百舌鳥校サイドからのプレッシャーが1段上がるのを感じるぜ。

「同点にするぞーーー!」

桜も叫んだ。

「オオオォォォォォォォオオォォォ!!」

百舌鳥校に負けずと叫んだ。


だが…。

百舌鳥校が怒涛のごとく攻めてくる。

目まぐるしく回されるボール。

「振り回されるな!」

部長の指示が飛び、ジェニーは翼をマークする。

桜もいおりんも藍も下がってきた。


後ろから見ると分かる…。

百舌鳥校は…、攻めあぐねている…。

翼がジェニーとは対等に闘っていたが、そこに桜が加わると一気に劣勢になった。

ただし、こちらも攻撃の司令塔を完全に失ってしまうな。

サイドからの攻撃も、いおりんと藍までもが下がったら期待は出来ねぇ。


それでも…、それでも翼は連携を保ち、少しずつ切り込んでいった。

なんて奴だ…。

だが、新垣は完全に動きが止まっているな。

桜の助言通り、あいつの走りを邪魔する。

体と体がぶつかる度に、あいつはフラつき、走る速度をあげられないでいる。


それでもクロスを上げた翼は、誰に何を期待したのか…。

もしかしたら、桜の幻影に向かってパスを出したんじゃねーかと思うようなDFの裏を狙う際どいパス。
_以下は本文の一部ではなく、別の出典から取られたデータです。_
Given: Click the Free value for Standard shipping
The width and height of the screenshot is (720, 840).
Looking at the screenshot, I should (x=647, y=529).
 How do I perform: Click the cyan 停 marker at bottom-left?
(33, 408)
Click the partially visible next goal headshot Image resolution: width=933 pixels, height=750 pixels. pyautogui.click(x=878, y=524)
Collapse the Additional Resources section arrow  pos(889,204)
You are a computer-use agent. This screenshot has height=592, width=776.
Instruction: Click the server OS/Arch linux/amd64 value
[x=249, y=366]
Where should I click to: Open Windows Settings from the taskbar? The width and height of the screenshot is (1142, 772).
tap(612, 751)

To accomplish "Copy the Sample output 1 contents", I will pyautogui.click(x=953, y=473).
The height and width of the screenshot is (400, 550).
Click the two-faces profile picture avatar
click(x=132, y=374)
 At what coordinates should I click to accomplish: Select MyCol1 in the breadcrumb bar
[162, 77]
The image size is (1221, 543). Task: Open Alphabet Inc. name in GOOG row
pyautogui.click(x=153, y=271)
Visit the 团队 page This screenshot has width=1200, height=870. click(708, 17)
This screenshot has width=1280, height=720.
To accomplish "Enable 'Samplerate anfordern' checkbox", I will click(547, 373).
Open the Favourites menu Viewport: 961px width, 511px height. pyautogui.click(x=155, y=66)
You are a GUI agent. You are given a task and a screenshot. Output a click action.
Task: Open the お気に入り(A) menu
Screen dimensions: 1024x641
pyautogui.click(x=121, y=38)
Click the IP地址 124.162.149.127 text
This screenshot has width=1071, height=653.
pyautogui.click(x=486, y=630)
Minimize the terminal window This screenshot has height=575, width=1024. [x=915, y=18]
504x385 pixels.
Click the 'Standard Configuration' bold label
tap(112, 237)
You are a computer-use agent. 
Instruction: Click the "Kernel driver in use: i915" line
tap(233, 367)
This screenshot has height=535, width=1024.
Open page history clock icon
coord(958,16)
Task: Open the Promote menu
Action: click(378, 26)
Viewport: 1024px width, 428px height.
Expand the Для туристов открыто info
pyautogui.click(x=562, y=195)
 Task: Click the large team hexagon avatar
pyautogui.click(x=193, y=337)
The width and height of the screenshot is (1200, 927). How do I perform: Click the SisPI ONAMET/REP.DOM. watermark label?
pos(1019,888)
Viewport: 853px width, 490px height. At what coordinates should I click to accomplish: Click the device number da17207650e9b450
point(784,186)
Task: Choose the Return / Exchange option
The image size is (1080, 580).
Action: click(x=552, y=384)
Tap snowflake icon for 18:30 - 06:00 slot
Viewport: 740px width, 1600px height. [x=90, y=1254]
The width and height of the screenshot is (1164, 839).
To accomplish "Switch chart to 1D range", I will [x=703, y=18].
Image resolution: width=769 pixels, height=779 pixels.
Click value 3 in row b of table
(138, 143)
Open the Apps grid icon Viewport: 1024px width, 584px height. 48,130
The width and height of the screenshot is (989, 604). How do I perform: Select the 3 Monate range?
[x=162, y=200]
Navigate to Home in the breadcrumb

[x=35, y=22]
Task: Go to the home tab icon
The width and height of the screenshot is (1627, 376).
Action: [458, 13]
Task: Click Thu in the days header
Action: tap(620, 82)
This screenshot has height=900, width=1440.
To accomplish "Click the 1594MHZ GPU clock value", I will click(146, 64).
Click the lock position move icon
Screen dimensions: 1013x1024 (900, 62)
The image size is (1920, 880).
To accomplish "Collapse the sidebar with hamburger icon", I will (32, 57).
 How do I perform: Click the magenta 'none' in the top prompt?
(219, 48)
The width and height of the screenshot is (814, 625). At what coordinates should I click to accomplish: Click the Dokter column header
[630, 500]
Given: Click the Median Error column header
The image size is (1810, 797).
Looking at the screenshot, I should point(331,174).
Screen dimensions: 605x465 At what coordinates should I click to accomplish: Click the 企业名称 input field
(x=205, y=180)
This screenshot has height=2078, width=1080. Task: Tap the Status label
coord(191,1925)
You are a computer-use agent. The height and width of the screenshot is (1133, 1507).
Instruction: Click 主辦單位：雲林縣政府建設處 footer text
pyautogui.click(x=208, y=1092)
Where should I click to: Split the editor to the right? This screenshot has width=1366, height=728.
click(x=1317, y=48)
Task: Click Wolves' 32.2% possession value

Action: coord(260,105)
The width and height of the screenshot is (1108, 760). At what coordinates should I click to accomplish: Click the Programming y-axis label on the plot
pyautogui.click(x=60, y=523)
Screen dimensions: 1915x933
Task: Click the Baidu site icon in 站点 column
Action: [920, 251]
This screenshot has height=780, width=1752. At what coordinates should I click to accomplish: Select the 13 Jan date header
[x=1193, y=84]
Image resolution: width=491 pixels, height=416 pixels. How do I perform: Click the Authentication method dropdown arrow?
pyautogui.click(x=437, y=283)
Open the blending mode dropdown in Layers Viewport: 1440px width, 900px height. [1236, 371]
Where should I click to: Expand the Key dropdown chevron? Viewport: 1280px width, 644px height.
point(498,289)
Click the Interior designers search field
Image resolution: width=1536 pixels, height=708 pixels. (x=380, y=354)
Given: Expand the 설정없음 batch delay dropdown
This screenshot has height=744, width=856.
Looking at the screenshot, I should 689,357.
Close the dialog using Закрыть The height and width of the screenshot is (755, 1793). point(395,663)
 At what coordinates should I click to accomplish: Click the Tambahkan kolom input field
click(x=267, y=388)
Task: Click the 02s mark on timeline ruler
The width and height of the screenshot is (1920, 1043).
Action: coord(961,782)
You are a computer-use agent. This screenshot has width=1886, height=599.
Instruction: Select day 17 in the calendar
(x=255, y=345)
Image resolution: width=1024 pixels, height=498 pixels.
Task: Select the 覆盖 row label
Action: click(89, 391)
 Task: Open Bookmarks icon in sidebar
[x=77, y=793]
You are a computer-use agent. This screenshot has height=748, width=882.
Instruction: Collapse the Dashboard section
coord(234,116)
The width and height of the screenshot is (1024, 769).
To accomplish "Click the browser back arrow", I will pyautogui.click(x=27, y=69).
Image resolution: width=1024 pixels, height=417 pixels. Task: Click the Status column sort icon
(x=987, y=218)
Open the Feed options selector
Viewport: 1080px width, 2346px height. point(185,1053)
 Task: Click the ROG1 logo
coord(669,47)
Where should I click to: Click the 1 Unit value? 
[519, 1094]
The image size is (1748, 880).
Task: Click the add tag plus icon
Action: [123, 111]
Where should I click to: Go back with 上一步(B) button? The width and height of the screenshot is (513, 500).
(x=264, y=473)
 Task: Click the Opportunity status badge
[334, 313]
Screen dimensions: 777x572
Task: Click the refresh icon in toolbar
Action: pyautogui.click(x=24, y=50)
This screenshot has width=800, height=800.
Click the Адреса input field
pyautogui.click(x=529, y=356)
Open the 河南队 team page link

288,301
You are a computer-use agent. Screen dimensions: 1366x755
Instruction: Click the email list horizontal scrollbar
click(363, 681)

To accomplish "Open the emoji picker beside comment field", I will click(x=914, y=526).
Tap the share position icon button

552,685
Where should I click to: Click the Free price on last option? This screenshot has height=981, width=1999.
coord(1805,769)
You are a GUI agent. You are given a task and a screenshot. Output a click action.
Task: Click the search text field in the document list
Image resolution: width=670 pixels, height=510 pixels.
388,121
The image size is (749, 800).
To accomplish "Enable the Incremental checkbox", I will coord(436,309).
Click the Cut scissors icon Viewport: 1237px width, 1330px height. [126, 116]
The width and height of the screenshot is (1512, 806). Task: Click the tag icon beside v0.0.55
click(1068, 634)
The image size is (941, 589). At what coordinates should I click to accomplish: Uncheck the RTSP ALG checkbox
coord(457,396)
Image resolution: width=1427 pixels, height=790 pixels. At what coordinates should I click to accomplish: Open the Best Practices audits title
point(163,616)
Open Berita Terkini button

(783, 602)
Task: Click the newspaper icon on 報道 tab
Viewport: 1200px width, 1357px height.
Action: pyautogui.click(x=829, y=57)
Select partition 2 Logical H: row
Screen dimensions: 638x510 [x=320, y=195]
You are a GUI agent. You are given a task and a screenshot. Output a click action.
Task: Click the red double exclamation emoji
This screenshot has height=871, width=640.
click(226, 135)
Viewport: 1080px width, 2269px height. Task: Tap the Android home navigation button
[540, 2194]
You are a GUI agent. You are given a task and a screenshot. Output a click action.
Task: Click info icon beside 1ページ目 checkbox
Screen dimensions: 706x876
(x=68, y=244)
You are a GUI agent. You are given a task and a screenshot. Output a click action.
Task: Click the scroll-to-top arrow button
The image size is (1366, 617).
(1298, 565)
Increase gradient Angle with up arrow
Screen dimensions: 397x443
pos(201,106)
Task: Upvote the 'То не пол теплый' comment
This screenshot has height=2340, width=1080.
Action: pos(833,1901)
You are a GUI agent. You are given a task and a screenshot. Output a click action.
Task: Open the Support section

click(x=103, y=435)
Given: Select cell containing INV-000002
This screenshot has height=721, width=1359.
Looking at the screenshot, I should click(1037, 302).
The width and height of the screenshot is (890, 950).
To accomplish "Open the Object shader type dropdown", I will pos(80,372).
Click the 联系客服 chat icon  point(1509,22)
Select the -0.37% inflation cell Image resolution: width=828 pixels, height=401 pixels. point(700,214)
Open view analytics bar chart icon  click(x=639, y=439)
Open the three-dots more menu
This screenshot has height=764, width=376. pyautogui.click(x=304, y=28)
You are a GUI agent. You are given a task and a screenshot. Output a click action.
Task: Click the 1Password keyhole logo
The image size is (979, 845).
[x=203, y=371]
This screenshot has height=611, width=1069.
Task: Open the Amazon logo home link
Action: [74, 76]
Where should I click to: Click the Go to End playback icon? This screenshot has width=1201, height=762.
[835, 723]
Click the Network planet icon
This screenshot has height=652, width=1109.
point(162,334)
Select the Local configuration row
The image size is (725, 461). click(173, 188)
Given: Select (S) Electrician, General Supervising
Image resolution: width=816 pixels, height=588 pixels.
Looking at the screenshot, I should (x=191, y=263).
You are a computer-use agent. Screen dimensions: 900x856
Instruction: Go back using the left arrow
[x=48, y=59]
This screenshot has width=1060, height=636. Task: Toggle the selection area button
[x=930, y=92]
新垣がフェイントから走って、必死に走ってボールを受けた瞬間。


ピィィィィィィ!!


「よし!」

部長のガッツポーズだ。

オフサイドトラップが決まりやがった。

「あぁ…、あぁ…。」

新垣が混乱し、動揺していた。


百舌鳥校が焦っている。

そう感じたのは俺だけじゃないだろう。

ペナルティエリアより少し外側にボールがセットされると、ミーナがキッカーをするみてーだ。


あっ…。


俺はフクと目線が合うと、直ぐに前線へ戻っていく。


くる…。


くるぞ…。


他の奴らも動き出す。


俺は桜を探し、注視した。


あいつは両手を胸の前でギュッと握ると、小さな体で目一杯絞り出すように叫んだ。